Once it's Running, you can start deploying instances of your application and the Operator will start managing them!

Create a CR, and let the Operator Operate!

Now deploy the Memcached Custom Resource sample modified earlier:

kubectl apply -f config/samples/cache_v1_memcached.yaml

And watch the Operator perform a 'reconciliation', making sure the CR is in the proper state:

kubectl logs deployment.apps/memcached-operator-controller-manager -n memcached-operator-system -c manager

After you're done, you can clean everything up by deleting the CR, then un-deploying the operator and CRDs:

kubectl delete -f config/samples/cache_v1_memcached.yaml
make undeploy

That example was fairly simple, but the idea is you can add Ansible tasks to create whatever resources are necessary, manage connections between them, run necessary installation or database update tasks, and keep things running correctly whenever a change occurs in the cluster.

Any language, including Python or Rust!

Since Operators are basically Kubernetes Controllers that interact with the Kubernetes API directly, you can write them in any language.

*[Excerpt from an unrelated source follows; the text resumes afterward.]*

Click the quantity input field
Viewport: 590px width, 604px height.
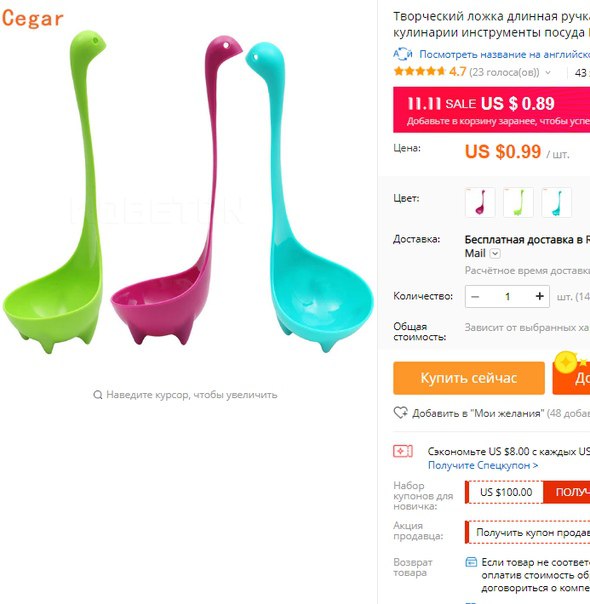coord(508,296)
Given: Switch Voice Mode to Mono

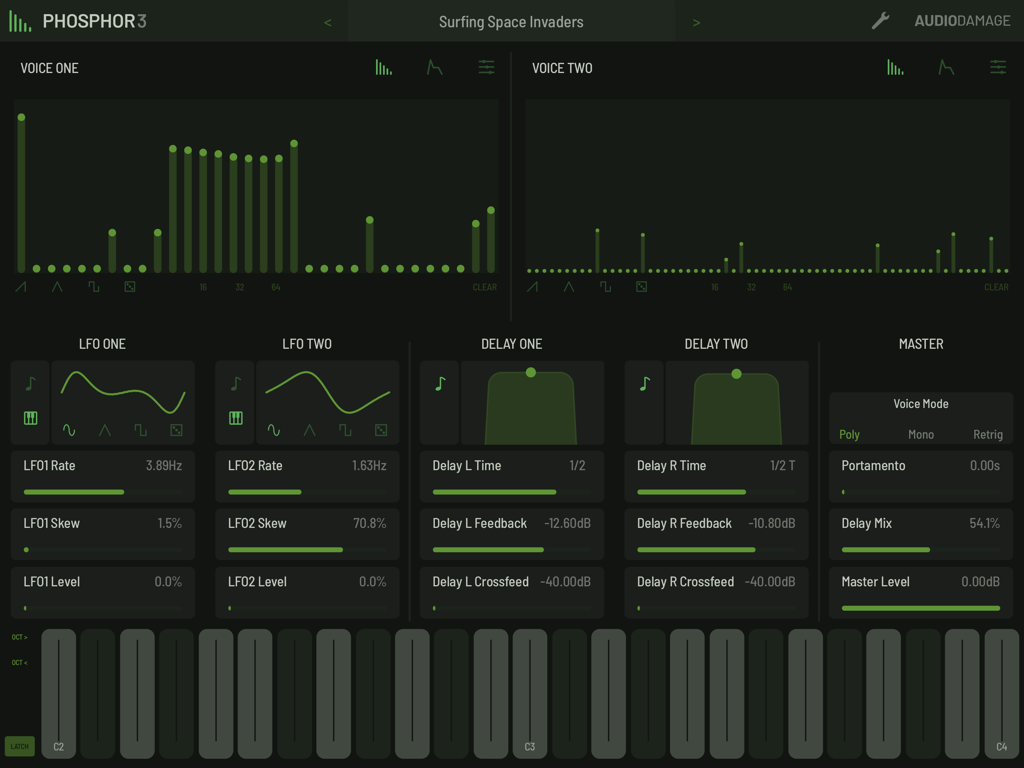Looking at the screenshot, I should [x=920, y=435].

Besides Go, Ansible, and Helm, there are also guides and frameworks to assist with building a controller in Rust, or an operator in Python using Kopf.

Conclusion

There are hundreds of Kubernetes Operators that you can look at for inspiration. I even maintain a Drupal Operator that could be used to manage multiple Drupal instances in a cluster!

Operators are not the solution for every application, but they do help in many ways, especially if you have a lot of application lifecycle management to automate in a cluster, or if you run many instances of an application.